The problem: contracts entered into by the Oregon Health Authority, then taken over by Cover Oregon, lacked any teeth. So Oracle faced no penalty for missed deadlines or poor work.
First Data interviewed 67 people as part of the assessment, including Kitzhaber, several lawmakers, agency directors, the Cover Oregon board of directors, project management staff, and contractors. It did not interview the six key Oracle workers it requested because Oracle refused to make them available. Instead, the company made available only Edward Screven, one of the company’s senior technologists who was not active in Oregon’s project until November 2013.
In their interview with First Data, Oracle stated that the problems were caused by weaknesses within OHA and Cover Oregon, “especially the lack of well defined, stable requirements, the lack of discipline in the change control process, the absence of a system integrator, and the lack of timely test cases.”

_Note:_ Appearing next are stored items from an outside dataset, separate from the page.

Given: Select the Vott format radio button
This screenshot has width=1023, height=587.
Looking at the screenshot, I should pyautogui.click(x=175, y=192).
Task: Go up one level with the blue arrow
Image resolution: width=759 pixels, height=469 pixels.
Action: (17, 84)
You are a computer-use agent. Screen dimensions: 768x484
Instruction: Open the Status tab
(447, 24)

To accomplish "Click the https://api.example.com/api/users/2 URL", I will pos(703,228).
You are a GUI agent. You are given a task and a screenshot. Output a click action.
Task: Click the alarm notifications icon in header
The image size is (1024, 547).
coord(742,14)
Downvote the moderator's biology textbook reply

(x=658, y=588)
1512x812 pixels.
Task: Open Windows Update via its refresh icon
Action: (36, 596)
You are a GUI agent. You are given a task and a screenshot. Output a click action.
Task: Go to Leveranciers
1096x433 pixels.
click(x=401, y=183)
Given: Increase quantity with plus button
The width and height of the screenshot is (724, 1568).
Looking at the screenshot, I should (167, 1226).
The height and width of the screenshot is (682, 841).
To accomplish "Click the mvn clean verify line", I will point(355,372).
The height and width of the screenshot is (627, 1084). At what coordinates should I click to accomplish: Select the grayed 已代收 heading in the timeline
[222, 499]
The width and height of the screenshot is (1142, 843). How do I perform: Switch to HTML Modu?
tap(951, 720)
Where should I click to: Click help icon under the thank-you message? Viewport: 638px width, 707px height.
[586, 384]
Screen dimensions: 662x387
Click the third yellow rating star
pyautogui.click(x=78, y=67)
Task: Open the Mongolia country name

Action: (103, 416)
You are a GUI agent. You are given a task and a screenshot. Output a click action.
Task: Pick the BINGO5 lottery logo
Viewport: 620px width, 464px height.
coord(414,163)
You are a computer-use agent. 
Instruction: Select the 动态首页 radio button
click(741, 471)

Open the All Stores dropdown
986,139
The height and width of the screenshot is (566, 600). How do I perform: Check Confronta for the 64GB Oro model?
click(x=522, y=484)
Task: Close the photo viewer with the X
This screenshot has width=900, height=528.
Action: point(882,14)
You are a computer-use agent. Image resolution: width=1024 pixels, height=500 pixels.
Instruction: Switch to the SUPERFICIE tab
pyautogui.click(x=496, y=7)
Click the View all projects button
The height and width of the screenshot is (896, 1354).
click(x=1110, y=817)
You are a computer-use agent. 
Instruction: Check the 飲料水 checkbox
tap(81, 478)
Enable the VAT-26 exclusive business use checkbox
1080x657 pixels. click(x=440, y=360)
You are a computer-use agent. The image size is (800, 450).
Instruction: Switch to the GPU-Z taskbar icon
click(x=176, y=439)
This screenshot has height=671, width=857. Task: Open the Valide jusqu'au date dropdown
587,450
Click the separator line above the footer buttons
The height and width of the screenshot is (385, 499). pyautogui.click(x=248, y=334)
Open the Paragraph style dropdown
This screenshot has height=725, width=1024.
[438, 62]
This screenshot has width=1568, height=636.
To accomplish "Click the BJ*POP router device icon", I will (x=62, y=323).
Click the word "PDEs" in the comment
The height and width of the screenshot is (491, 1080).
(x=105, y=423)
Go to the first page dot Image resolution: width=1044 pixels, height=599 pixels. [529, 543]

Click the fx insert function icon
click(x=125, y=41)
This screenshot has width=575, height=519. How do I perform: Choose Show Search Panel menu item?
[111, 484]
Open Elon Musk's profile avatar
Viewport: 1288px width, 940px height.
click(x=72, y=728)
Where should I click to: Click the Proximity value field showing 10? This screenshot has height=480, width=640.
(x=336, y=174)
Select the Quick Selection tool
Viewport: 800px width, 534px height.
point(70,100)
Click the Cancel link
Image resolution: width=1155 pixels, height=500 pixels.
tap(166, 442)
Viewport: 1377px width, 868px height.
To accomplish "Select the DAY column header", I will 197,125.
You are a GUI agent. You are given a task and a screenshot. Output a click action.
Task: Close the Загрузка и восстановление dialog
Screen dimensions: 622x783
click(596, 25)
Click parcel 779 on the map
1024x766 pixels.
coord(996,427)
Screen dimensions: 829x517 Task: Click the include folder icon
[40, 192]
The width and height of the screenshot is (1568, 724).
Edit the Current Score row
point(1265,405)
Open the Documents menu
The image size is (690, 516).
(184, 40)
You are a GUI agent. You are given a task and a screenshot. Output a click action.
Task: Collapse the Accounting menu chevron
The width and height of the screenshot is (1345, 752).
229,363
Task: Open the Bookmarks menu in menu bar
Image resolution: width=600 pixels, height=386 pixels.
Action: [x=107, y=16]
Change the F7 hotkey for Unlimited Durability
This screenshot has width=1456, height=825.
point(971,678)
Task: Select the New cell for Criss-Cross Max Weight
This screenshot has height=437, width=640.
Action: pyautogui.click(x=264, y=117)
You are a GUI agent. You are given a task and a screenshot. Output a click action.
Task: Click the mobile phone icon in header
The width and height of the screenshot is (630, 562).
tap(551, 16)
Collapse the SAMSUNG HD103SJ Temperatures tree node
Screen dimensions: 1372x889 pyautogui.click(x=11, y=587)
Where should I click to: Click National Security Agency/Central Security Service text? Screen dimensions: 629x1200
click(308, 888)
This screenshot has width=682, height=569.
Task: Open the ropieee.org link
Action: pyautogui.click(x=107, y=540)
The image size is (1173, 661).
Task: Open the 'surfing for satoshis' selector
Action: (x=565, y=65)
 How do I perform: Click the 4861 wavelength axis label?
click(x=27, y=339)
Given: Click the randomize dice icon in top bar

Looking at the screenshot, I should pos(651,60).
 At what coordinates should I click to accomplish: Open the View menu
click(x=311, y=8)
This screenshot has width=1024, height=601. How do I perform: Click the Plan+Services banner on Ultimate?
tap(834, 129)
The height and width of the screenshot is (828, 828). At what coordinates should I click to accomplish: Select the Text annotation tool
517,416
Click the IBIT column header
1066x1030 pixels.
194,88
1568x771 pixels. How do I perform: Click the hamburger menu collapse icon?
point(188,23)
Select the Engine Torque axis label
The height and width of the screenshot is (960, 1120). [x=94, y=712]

Kitzhaber directed the state's Department of Administrative Services to compile a complete inventory of ongoing state IT projects and to gauge their progress. DAS already had some review responsibility for state technology contracts. But developing this statewide IT portfolio will foster better monitoring and communications, the governor said.
Kitzhaber said the question of potential litigation against Oracle is now in the hands of Attorney General Ellen Rosenblum and the Department of Justice.
The state has withheld $25.5 million of the $69 million the company claims it is owed just for work since last fall. Oracle threatened to walk off the job immediately if Oregon didn’t pay up. The two sides agreed to a compromise in which the state withheld the $25.5 million but paid Oracle more than $43 million.
The state reserved the right to litigate over the entire sum it has paid Oracle.
Records show that Kitzhaber's then-top health policy aide, Mike Bonetto, was aware of the feuding between the Oregon Health Authority and Cover Oregon. Kitzhaber said he doesn't not recall being informed of the feuding, only of the risks in the project and reassurances that the project was nevertheless on track.
Kitzhaber said the personnel changes were appropriate. At Cover Oregon, managers need to look with fresh eyes at the technological and managerial challenges they face. At the Oregon Health Authority, “we had a number of top-level decision makers who made the wrong decision,” he said.
Among the most glaring foul-ups, the governor said, was not hiring a top-level systems integrator to serve as general contractor over the exchange project. Former OHA Chief Information Officer Carolyn Lawson, forced out in December, decided the state could serve as its own general contractor, with disastrous results. Without a hard-nosed overseer, there was no one to hold Oracle’s corporate feet to the fire.
The other big mistake cited by Kitzhaber was signing Oracle to a time-and-materials contract instead of a more explicit, fixed-price agreement.
“I’ve known Bruce (Goldberg) a long time, he was a great public servant,” Kitzhaber said. “But those were his calls.”
Goldberg has resigned his position at OHA and will continue to serve at Cover Oregon only until a permanent executive director is hired, likely in late April.